CHARLOTTE, N.C. — The first three weeks following Dale Earnhardt’s death were a whirlwind for Kevin Harvick, the driver suddenly tasked with carrying a race team reeling from grief.

Harvick was slated to race for the 2001 championship in NASCAR’s second-tier series but Richard Childress needed him to fill Earnhardt’s seat. Harvick, admittedly “young and dumb” at the time, told Childress he’d do both jobs.

Attempting to replace Earnhardt was an unenviable ask of any driver, let alone a 25-year-old at the start of his NASCAR career. By committing to that frantic two-series schedule, Harvick created a shield from the intense scrutiny of an emotionally draining season.

His Cup Series debut came seven days after Earnhardt’s death and then Harvick was off to Las Vegas for his wedding — it had been built into the NASCAR schedule before the season began — and the start of a year spent primarily in race cars and airplanes.

The standout moment of that tumultuous season came in his third Cup race when Harvick held off Jeff Gordon by 0.006-seconds — the edge of his front bumper — to win at Atlanta Motor Speedway. Harvick returns to Atlanta on Sunday for the 20th anniversary of that victory. He says he wishes he “ would have realized then how big this moment was.”

His memories of that emotional win two decades later are scattered. He recalls the five-car battle over the final 10 laps, the fans lining the fence along the back straightaway and the backward victory lap when he flashed three fingers out his window to honor Earnhardt.

The rest is a bit of a blur.

“It was obviously a moment I don’t think any of us expected, but there are a number of things that obviously changed in the weeks before that,” Harvick said. “It took me a long time to really get comfortable, to really even think about things that happened that day. There were so many things that happened backwards in my career.”

Harvick won two Cup races that year and beat Kurt Busch for top rookie honors. He won another five times in the Xfinity Series (then called the Busch Series) and the championship. All told, he made 69 starts and crisscrossed the country, often borrowing planes from Childress or teammate Mike Skinner, to get between tracks when the two series raced at different venues.

“Racing that much really hid me from a lot of things because of the fact I was so busy. It really allowed me to kind of hide under a rock,” Harvick said. “But 2002 was when I realized the magnitude of the situation we were in. Racing so much and often in 2001 really covered all that stuff up.”

Harvick spent 13 years driving for Richard Childress Racing and recognizes now how critical that 2001 season was. It was imperative that the organization keep Earnhardt’s car on track all season and the Atlanta victory was a morale boost for a heartbroken crew.

“Knowing now what it meant to the sport, and just that moment in general of being able to carry on, was so important,” Harvick said.

He moved to Stewart-Haas Racing in 2014, the year he won his only Cup championship, but he’s been a perennial contender every season.
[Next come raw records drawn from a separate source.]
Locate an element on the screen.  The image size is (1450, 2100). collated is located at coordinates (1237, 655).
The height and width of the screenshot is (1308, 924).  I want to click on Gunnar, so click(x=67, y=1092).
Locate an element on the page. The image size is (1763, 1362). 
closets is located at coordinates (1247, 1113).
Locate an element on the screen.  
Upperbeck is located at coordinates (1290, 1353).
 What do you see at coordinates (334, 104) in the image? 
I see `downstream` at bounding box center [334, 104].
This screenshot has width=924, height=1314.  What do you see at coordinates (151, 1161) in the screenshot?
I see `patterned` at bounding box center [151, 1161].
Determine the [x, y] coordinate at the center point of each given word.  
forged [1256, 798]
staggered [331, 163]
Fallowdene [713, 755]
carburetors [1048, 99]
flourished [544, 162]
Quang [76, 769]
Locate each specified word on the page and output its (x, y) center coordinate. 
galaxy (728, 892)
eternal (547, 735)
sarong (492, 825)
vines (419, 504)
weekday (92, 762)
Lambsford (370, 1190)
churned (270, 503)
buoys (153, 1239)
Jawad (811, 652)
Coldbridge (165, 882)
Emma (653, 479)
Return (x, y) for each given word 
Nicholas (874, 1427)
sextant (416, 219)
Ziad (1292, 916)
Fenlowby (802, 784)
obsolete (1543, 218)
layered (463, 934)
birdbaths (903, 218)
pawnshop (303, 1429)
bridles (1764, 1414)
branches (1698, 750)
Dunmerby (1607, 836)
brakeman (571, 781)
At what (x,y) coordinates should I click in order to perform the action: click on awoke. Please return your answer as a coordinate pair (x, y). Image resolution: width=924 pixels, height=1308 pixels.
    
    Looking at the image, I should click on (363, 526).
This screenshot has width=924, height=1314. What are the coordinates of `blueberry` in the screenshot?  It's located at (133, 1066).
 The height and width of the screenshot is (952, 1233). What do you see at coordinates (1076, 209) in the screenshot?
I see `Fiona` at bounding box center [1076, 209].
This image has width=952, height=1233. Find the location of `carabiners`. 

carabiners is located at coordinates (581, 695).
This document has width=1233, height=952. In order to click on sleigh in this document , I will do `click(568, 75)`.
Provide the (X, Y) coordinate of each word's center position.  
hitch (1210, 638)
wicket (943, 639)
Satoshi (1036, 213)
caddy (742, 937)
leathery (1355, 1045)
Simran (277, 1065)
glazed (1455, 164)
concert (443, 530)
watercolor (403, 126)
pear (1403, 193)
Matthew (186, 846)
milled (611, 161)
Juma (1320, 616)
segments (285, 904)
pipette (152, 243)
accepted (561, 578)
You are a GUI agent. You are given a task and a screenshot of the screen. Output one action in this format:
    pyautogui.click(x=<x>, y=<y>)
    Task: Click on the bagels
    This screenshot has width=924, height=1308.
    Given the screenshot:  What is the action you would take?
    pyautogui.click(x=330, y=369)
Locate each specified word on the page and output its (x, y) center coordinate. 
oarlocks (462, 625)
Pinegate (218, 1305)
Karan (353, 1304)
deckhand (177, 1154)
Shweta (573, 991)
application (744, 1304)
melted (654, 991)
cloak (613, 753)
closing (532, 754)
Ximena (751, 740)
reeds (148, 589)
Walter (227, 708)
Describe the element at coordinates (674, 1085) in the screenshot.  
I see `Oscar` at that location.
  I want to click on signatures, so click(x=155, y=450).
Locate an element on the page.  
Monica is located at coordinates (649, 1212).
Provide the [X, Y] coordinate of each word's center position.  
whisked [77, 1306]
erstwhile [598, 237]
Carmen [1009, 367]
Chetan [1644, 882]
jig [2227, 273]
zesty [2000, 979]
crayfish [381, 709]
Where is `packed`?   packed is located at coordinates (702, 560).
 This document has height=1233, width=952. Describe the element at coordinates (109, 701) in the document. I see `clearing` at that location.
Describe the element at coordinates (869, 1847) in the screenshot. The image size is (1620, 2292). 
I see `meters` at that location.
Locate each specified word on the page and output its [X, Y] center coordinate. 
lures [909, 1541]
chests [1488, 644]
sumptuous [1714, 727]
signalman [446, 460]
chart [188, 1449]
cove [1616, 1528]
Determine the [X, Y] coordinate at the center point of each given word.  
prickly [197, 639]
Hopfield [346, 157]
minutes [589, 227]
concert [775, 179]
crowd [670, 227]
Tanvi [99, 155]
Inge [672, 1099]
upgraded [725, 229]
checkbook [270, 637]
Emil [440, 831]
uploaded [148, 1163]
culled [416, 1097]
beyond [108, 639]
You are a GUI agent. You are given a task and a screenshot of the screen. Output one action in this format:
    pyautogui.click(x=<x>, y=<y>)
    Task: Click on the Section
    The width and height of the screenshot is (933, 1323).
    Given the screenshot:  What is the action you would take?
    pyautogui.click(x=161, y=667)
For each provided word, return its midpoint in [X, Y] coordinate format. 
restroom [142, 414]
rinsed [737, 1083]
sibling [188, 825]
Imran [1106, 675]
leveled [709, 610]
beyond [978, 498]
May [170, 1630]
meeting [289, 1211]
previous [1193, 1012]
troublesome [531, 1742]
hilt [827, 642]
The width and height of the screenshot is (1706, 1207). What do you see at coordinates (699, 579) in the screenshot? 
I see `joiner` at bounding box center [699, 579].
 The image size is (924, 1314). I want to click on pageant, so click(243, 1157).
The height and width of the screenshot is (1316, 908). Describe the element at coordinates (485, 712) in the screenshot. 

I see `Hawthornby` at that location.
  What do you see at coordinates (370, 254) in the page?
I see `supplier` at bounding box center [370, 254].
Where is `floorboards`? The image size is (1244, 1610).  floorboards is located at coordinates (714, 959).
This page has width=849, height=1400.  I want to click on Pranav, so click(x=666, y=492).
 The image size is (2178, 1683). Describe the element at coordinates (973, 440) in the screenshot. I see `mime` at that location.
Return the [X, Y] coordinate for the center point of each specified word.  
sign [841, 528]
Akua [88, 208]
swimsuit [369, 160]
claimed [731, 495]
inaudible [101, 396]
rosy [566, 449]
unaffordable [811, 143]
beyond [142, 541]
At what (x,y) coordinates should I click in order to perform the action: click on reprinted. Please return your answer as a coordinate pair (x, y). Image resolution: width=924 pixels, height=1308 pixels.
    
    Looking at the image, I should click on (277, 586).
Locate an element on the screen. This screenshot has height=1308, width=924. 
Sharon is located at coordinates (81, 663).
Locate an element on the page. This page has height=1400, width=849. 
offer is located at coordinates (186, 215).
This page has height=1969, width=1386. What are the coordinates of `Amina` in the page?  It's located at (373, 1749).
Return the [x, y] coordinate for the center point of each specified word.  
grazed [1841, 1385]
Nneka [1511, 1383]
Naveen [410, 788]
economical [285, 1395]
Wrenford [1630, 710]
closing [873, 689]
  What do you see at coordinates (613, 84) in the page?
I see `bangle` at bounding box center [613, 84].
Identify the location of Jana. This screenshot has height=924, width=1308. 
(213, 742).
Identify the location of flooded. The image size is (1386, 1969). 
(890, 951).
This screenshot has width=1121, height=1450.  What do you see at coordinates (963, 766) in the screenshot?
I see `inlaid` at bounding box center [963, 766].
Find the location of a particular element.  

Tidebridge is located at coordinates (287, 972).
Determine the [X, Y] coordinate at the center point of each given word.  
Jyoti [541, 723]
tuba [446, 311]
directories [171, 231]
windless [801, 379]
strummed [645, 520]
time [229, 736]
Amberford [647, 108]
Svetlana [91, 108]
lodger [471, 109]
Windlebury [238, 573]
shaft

He won a series-high nine races last year but failed to advance to the championship finale.

Five races into this new season, Harvick heads into the anniversary of his first Cup victory looking for some of that success from last year. He’s led only 17 laps so far this season, a far cry from the 318 laps he’d led through five races a year ago.

He does sit seventh in the standings with four top-10 finishes. But the rest of the SHR stable is 20th or lower in points and the organization doesn’t seem to have the same pace it did in 2020.

SHR is adapting to NASCAR’s inspection crackdown on the shape of the rear wheel wells, an area SHR had apparently achieved significant gains by taking advantage of loopholes. Harvick crew chief Rodney Childers told SiriusXM NASCAR Radio the inspection changes cost the team 70 counts of downforce.

“Every year, you don’t really know what to expect when things change,” Harvick said. “I think, for us, we just missed it on all levels with all the different things that are going on from last year, so I think whether we overthought it or just missed it has yet to be seen.”